Kenderick Allen (born September 14, 1978) is an American former professional football player who was a defensive tackle in the National Football League (NFL) from 2003 through 2006. He was signed by the New Orleans Saints as an undrafted free agent in 2003. He was also a member of the New York Giants, Green Bay Packers, Cincinnati Bengals and Minnesota Vikings. Allen played college football for the LSU Tigers.

==Professional career==

===New Orleans Saints===
Allen started his career with the New Orleans Saints in 2003. He was released on August 31, 2003.

===New York Giants===
He then signed with the New York Giants.

===Green Bay Packers===
On April 26, 2006, he signed with the Packers.
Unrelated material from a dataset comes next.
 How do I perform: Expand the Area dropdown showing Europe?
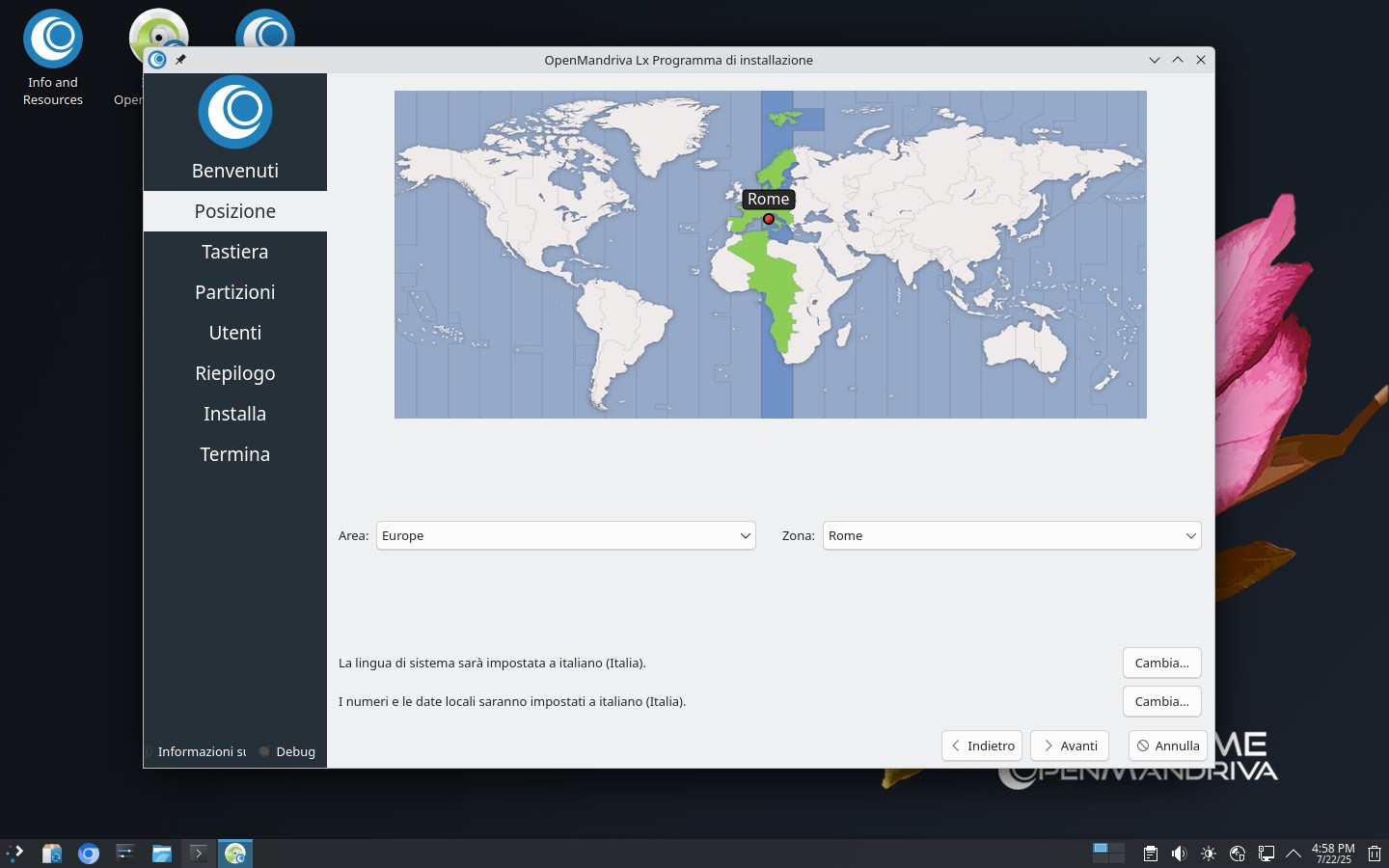(565, 535)
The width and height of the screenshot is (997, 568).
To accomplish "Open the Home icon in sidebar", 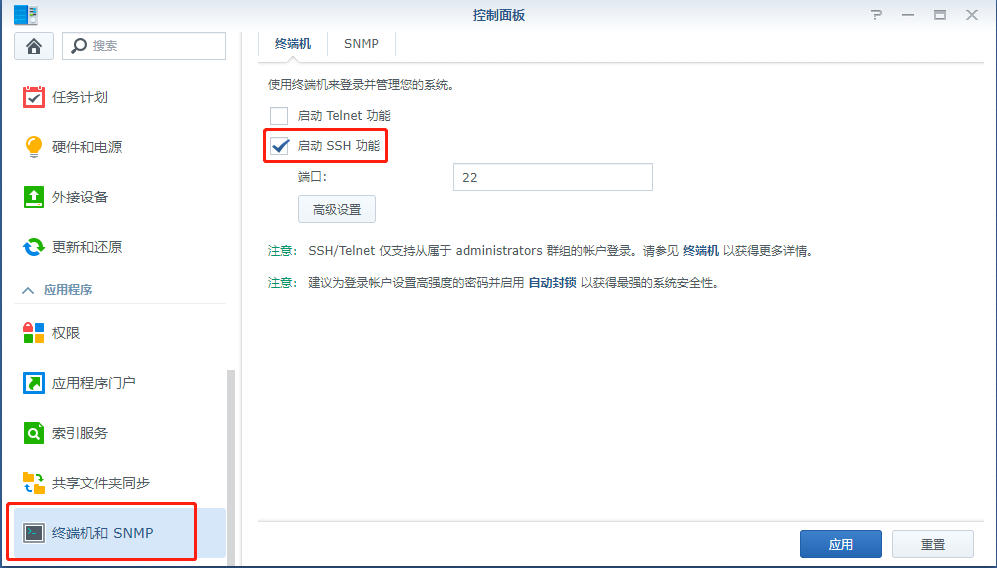I will 34,46.
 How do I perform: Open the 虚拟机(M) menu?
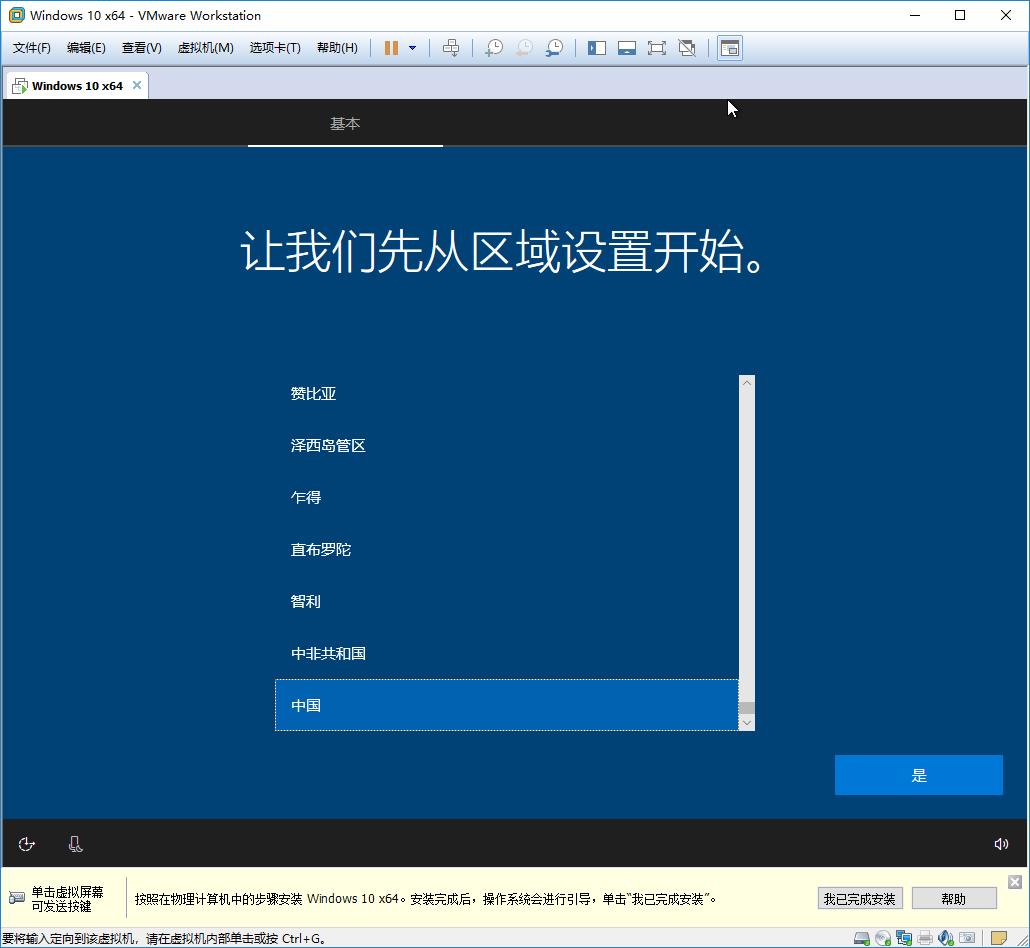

On October 4, 2006, the Packers placed him on injured reserve, ending his 2006 season.

===Cincinnati Bengals===
On May 11, 2007, Allen signed with the Cincinnati Bengals, his fourth team in five years, but he did not make the team and was released on September 1, 2007.

===Minnesota Vikings===
On March 20, 2008, he signed with the Minnesota Vikings but did not play for them.

==Personal==
Allen is a cousin of former defensive lineman Ronald Fields.